Please show every line from the entries that carries the word "agent".

★ ★ ★

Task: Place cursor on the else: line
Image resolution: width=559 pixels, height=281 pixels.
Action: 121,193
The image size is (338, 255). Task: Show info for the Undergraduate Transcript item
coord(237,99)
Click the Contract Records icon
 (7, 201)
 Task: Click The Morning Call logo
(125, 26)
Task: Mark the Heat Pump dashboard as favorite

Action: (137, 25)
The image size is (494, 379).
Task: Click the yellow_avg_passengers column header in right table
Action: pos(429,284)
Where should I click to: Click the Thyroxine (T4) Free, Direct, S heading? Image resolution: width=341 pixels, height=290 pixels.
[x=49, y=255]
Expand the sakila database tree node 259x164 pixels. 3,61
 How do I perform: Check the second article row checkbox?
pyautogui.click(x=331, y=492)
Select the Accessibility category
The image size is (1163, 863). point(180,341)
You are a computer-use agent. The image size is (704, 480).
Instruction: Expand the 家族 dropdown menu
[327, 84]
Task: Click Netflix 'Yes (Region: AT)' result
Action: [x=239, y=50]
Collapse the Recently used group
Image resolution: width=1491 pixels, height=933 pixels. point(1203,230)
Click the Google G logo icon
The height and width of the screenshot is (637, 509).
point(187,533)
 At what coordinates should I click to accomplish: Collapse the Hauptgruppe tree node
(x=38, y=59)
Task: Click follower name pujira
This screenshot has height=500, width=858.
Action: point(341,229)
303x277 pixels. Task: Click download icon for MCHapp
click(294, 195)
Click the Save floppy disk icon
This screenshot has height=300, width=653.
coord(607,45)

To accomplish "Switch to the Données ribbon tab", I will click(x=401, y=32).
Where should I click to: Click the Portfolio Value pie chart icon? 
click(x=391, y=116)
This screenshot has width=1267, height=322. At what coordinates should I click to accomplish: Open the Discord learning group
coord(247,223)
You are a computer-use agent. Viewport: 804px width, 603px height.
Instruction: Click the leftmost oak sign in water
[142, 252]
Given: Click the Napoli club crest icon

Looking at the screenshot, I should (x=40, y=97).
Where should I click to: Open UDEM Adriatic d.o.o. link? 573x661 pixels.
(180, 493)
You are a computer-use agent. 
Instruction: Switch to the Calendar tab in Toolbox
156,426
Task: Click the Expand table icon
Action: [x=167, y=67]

★ ★ ★

RESULT OF THE TASK:
You are a computer-use agent. The image size is (704, 480).
You are a computer-use agent. Viewport: 804px width, 603px height.
You are a computer-use agent. 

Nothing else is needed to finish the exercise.